Two really good articles on testing recently showed up on my radar. The essence of both articles is that testing helps ensure you won’t ship garbage and that testers are those entrusted with ensuring truth, transparency and accountability about the state of a project. Both resonated well, because of a recent project at work where testing, and more testing, really helped provide a foundation for the project to succeed.

Definition of Testing

Verification that a product does what it is intended to do and does so elegantly, efficiently, and correctly

– Steven Sinofsky on Beauty of Testing.

Approach and Mindset of Testing

A tester approaches a product as a user would, and does the things that occur to users. All the time taking notes. After that, the tester goes through the docs, and tests them too. Do they accurately describe the product? In what ways did I get lost? A tester gives you all the information she has that could help you find the problem and fix it. And when you ask for more, the questions are answered clearly and directly.

– Dave Winer on The lost art of software testing

Responsibility of Testers

Change is the enemy of quality.
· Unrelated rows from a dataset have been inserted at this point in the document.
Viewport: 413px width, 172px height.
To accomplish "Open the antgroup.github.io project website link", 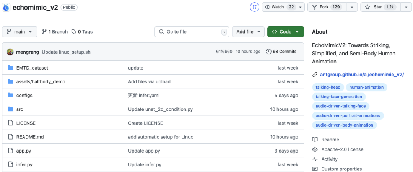I will coord(362,75).
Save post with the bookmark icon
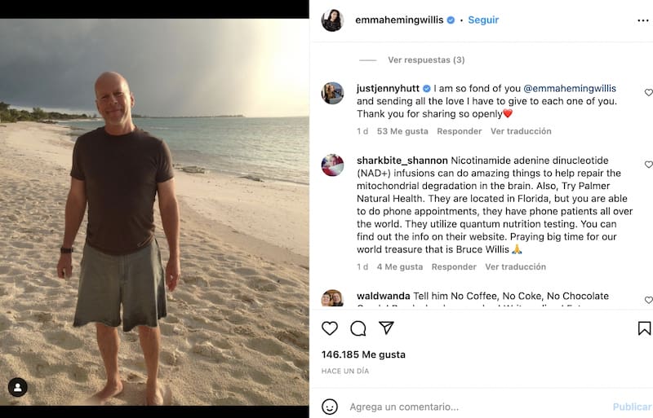The image size is (653, 418). (x=644, y=328)
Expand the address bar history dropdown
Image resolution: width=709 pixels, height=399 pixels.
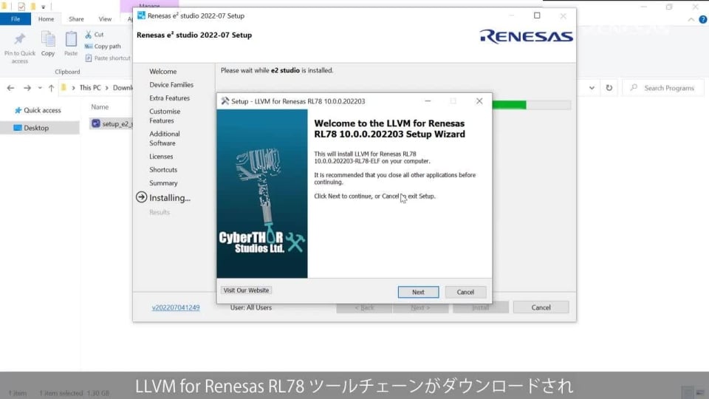(593, 88)
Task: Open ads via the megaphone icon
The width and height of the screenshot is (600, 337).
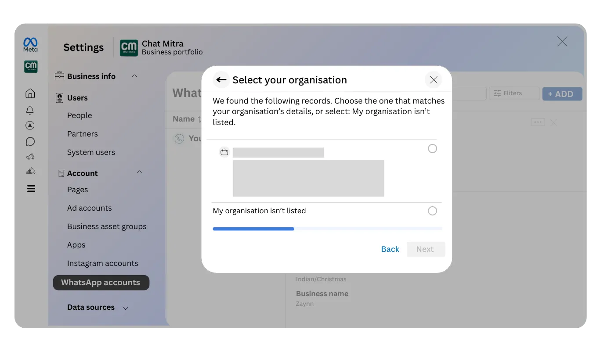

Testers know that when you have a bug and you change the code you are introducing risk into a complex system. Their job is to understand the potential impact a change might have on the overall product and weigh that against the known/reported problem. Good testers do not just report on problems that need to be fixed, but also push back on changing too much at the wrong time because of potential impact. Historically, for every 10 changes made to a stable product, at least one will backfire and cause things to break somehow.

– Steven Sinofsky on Beauty of Testing.